The second level of checking is that the files loaded by Aprobe - the runtime libraries and the UALs - must all be owned by root and not writable by anyone else. Additionally, for all UALs except the default system_ual, an entry for them must exist in the secure_applications file under that application. If it doesn't:

saprobe -u trace /usr/bin/at
(W) "/app1/aprobeinst/fred/aprobe_sun_50/ual_lib/trace.ual":
This ual is not valid for your secure application. It must be listed in the secure_applications file under this application. 
(F) Aprobe will not run this application due to security restrictions. Please see the section on secure applications in the Aprobe user's guide.

The format of the secure_applications file is defined in its header. However, it is pretty trivial. For each application we allow we have an "APPLICATION" keyword followed by any number of "FILE" keywords. Another APPLICATION keyword automatically ends the list of allowed files. For instance:

APPLICATION /usr/bin/at
FILE /app1/aprobe/inst/fred/aprobe_sun_50/ual_lib/trace.ual
FILE /opt/product/probes/myprobe.ual
APPLICATION /usr/bin/another_app ...

Impact of Security Measures on RootCause

RootCause builds on top of Aprobe and so has the same protections described above. However, the RootCause intercept mechanism is based on the LD_AUDIT environment variable and must be managed appropriately.

By default, if you set LD_AUDIT to a specific path, Solaris will not load that audit library when the application is run. Annoyingly, later versions of Solaris give a misleading error message about this being a fatal condition which it isn't!

If, however, the audit library is in a secure location and the LD_AUDIT environment variable is appropriately set, it will be loaded by the runtime linker. The path to that library varies between versions of the O/S but, on Solaris 8 and higher, is /usr/lib/secure.

So, to allow RootCause to intercept secure applications, the audit library is placed within here. In order that this does not create a security risk in itself, RootCause ensures that it will only run an application under RootCause if the workspace's script file is secure. If it isn't, you'll get an error message and the application will be run without RootCause.

By this mechanism, we safely control access to the scripts that will execute Aprobe and trigger the protections that Aprobe introduces.

Using the Secure Version of RootCause / Aprobe

The first step that must be taken is to provide appropriate ownership, permissions and location of certain RootCause files. A normal installation of RootCause does not have a secure version of Aprobe, it doesn't locate the audit libraries in secure paths and it may not have appropriate ownership of runtime libraries and UALs.

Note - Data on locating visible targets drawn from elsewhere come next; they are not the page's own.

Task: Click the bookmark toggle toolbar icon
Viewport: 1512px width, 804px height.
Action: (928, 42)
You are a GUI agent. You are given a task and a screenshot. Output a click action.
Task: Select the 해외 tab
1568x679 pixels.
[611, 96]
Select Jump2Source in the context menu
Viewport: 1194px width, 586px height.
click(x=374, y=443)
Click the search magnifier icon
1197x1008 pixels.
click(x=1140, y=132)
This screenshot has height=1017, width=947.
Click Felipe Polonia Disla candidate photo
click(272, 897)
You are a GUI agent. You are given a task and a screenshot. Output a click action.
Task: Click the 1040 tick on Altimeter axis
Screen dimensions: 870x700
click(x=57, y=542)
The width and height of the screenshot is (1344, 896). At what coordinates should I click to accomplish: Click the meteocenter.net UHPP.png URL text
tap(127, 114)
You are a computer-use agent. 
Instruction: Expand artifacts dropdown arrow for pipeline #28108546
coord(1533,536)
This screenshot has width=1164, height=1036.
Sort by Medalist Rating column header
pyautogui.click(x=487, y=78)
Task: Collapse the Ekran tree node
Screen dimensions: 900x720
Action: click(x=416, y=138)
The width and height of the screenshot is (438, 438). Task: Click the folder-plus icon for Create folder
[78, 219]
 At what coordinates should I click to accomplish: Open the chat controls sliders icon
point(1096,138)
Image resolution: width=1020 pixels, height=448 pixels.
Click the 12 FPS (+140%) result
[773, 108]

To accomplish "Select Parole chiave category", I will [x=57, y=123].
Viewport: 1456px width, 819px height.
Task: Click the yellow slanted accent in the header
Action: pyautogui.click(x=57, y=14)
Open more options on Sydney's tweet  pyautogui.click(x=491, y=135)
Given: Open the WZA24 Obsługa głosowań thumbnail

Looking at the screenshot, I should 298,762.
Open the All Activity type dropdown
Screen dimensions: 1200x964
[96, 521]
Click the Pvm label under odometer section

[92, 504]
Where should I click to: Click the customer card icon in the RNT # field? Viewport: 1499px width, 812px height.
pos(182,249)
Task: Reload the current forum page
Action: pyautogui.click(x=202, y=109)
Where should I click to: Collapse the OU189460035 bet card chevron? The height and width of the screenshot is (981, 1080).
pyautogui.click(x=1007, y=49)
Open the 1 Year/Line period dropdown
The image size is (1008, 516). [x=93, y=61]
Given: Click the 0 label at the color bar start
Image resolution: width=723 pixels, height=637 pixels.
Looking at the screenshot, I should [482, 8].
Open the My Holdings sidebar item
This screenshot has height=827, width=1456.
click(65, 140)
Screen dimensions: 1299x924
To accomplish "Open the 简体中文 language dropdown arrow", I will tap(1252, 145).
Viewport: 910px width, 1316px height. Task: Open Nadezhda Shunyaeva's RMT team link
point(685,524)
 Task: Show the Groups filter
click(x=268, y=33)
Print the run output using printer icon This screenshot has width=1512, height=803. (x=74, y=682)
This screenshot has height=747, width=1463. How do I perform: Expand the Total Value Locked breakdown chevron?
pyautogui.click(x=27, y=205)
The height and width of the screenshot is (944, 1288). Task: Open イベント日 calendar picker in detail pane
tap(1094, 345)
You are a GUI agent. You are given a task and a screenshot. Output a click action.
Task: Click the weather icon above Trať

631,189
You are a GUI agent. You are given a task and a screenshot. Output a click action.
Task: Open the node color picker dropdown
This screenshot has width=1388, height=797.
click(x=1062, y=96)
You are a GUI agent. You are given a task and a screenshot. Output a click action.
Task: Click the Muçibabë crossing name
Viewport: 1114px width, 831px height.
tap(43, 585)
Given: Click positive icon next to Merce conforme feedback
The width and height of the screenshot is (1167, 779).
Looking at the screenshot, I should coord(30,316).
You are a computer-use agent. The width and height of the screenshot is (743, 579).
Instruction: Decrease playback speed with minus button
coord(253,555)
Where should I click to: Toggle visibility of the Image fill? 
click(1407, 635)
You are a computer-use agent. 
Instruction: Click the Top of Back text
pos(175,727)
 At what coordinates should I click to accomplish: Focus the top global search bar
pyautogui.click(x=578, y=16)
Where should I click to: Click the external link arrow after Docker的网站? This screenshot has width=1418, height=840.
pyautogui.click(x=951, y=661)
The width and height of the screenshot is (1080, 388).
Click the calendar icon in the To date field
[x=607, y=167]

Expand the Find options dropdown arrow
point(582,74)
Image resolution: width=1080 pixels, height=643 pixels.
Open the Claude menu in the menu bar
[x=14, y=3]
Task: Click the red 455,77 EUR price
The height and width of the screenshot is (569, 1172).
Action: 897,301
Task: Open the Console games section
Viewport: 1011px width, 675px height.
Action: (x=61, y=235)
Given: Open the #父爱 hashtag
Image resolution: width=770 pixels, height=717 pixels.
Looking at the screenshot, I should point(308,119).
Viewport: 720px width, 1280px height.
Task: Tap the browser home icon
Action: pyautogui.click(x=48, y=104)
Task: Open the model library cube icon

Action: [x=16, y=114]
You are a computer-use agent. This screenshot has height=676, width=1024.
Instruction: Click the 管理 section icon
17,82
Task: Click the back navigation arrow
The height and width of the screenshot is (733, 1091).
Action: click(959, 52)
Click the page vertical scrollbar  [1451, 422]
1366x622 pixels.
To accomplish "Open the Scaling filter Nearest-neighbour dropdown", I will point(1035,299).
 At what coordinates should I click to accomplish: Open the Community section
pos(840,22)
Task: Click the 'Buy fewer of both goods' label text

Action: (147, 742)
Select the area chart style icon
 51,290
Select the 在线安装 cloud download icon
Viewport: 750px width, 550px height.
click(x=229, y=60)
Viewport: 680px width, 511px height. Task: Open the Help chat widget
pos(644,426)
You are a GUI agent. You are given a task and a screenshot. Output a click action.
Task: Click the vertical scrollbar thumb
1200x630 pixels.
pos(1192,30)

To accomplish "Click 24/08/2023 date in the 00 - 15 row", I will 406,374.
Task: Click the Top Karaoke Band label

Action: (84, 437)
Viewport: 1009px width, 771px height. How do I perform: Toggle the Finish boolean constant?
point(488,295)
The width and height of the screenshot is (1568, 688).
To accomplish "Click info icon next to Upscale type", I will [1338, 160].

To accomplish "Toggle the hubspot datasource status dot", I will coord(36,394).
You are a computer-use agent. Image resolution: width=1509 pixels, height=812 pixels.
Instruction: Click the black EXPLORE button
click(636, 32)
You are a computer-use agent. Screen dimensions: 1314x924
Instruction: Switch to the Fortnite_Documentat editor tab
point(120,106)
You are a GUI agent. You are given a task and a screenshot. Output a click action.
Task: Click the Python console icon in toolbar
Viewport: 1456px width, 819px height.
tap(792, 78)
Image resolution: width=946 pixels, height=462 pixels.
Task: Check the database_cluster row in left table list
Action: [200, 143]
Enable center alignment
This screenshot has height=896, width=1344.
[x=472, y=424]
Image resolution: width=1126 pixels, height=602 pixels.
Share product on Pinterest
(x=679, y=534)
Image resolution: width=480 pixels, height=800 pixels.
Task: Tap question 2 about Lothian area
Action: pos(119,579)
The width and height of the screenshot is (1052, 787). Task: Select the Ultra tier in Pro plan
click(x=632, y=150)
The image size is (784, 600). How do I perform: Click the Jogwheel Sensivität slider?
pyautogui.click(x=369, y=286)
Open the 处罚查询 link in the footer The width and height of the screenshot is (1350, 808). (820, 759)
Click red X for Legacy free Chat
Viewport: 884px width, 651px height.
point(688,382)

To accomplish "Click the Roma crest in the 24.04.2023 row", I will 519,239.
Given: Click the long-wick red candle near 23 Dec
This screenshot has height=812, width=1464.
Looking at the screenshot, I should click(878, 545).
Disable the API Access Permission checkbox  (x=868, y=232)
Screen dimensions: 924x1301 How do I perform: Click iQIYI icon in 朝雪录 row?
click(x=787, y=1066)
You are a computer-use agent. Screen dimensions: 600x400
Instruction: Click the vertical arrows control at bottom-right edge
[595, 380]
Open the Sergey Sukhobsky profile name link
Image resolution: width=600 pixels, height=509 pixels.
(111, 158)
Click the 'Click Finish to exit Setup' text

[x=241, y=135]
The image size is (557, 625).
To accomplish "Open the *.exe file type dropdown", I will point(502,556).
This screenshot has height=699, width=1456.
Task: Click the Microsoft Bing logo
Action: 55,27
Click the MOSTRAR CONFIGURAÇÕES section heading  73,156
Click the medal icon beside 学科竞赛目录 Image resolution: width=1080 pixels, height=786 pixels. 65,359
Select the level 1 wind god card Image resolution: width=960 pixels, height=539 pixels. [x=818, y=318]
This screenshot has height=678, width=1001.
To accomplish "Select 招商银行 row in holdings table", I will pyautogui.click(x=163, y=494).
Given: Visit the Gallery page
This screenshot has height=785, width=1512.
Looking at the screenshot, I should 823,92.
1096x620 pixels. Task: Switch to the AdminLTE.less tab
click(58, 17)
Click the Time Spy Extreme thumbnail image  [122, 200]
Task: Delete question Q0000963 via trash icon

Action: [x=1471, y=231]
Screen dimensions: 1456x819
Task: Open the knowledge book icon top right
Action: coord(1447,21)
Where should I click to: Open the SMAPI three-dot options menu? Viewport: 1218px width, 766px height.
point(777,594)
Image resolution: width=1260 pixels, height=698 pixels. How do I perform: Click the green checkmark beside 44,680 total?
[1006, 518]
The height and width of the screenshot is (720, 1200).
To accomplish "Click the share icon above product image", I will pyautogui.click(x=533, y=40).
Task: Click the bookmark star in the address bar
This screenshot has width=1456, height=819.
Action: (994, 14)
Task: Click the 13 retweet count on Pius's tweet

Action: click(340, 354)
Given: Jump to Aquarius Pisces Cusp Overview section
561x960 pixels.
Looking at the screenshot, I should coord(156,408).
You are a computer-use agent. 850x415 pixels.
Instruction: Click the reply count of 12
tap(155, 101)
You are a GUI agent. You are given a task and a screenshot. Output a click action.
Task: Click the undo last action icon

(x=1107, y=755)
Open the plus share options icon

To create a secure environment, you must log in as root and run the rootcause_libpath script. This takes a number of parameters and must be run on each machines on which you wish to use the secure version of RootCause.

There are two main parts to this:

  1. Creation of the secure Aprobe files. This must be performed once for a given installation of RootCause / Aprobe. In many networks it must be done on the machine that the installation is directly mounted on (e.g. many NFS mounted filesystems do not allow root write access from across the network). The command to update the installation is

    rootcause_libpath -s

    This is described in more detail in "Avoiding Solaris Warnings".

  2. Creation of the secure RootCause files. This must be performed once on each machine you wish to intercept secure applications on. To command to do this is

    rootcause_libpath -c

    Note that you can combine this and the "-s" option where appropriate.

A secondary step for RootCause is to define the workspace as secure. When creating a workspace, check the "Secure Application" checkbox to mark the workspace as secure. This will create runtime scripts that invoke the secure version of Aprobe. If, at a later time, you wish to change the security property of the workspace, you can change it in the Aprobe options tab of the RootCause options dialog (accessed from the Setup menu).

Note that if you build a secure workspace for a non-secure application or vice-versa, you will get error messages at runtime.

64 bit applications

64 bit applications are not yet supported by RootCause. If you require this support, please let us know.

Logging Controls

One of the most fundamental features of RootCause is a robust and fast logging mechanism, both for persistent and wraparound data collection.

RootCause chooses sane defaults for logging, but you may want to change them. There are several main user-selectable options for logging application data provided in the RootCause Options Dialog.

See "RootCause Data Management" for more information.

Multiple Application Tracing

Each application puts its trace data into an application specific workspace. This mapping of application to workspace is defined in the registry.

When viewing trace data, RootCause can add trace data from other applications/workspaces, so that you can view a fully integrated process trace. The traces are automatically ordered so there is a coherent time line for all traced applications.

RootCause collects data into separate files to eliminate contention for a single logging buffer. For example, if you are tracing 10 processes and all 10 are trying to write to the same buffer, then there will be much contention for that buffer and performance would suffer. RootCause solves this problem by logging the data into independent application specific workspaces and then combining the traces in the GUI viewer.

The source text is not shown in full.